UK

Monkeys Bite London Zoo Visitors 'At Least Once A Month' (PICTURES)

06/06/2013 18:03 BST
Getty
Common Squirrel Monkey in the Beijing Zoo, Beijing, China

Monkeys at London zoo attack at least one visitor a month, it has been revealed.

Yellow and black squirrel monkeys bit 15 people over the last year, according to figures obtained by the Camden New Journal.

Although none of the bites, which happened in the 'walk in enclosure’, were serious, their nasty nibbling has led to a ban on pushchairs in the enclosure.

The safety report said: "The squirrel monkeys in the walk-through enclosure are still undergoing additional negative enforcement due to some behavioural issues. These involve mainly grabbing of food from members of the public. There have been 15 bites over the past year, none serious, all reported to first aid."

The zoo said volunteers inside the enclosure were telling visitors not to stroke the monkeys or get too close to try and avoid monkey bites. The report added that "negative enforcement" practices including painting volunteers' mobile phones and "objects of desire" with a bitter apple substance.

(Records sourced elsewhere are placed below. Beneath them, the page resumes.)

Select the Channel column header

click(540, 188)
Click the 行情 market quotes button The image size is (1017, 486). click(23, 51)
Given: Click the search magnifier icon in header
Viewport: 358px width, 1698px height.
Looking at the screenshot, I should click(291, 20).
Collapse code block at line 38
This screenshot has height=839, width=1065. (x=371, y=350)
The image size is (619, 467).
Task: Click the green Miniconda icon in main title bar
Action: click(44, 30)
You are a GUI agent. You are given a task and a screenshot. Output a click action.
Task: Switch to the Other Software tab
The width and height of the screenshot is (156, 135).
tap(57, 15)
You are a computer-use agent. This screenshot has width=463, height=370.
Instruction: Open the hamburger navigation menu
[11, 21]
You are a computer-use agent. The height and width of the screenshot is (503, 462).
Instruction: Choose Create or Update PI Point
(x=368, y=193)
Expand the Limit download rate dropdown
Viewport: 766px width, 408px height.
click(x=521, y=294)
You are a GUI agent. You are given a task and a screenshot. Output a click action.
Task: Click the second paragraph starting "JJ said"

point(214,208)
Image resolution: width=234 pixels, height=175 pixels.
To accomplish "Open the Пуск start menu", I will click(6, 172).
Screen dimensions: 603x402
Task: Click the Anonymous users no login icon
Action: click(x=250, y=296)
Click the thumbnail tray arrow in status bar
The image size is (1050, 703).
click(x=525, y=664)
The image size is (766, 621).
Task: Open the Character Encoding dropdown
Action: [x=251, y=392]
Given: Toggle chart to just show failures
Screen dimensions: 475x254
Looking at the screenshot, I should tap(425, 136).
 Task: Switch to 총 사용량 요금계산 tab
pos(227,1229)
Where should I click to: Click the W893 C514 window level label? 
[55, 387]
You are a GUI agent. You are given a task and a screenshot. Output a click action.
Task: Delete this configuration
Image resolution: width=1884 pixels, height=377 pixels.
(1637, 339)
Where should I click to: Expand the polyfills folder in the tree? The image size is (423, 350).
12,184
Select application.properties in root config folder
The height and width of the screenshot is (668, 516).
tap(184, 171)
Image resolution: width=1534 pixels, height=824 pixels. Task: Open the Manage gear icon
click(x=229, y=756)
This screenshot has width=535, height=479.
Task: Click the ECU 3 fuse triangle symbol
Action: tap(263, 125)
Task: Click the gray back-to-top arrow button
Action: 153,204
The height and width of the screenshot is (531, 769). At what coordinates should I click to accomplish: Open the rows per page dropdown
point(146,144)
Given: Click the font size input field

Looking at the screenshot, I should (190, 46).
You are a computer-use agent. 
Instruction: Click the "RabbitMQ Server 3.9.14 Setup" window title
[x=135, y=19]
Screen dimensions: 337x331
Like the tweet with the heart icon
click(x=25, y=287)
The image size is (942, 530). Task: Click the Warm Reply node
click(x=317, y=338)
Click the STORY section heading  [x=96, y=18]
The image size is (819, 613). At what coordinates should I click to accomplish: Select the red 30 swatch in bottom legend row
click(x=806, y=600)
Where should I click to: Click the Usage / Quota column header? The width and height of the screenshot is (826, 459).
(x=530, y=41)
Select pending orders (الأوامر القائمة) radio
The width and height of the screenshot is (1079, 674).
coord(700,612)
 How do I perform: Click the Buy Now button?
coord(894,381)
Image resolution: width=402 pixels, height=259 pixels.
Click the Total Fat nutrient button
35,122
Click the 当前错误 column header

Squirrel monkeys are notorious for being a little too curious, with the Bolivian breed receiving notorious exposure after 'Jersey Shore,' when Snooki threatened to attack "like a squirrel monkey."

Squirrel monkeys, as their name would imply, are hardly bigger than a squirrel, measuring around 10-14 inches in size.

Insects and fruits are the primary source of food for squirrel monkeys, though they are known to eat other things like bird eggs and frogs, as well.

Male squirrel monkeys nearly double their size during mating season, which some scientists have commented is likely due to an increase in spermatogenesis. Another strange fact about the squirrel monkey is that in order to mark their territory, they urinate on their hands and feet, thus spreading their scent everywhere they go.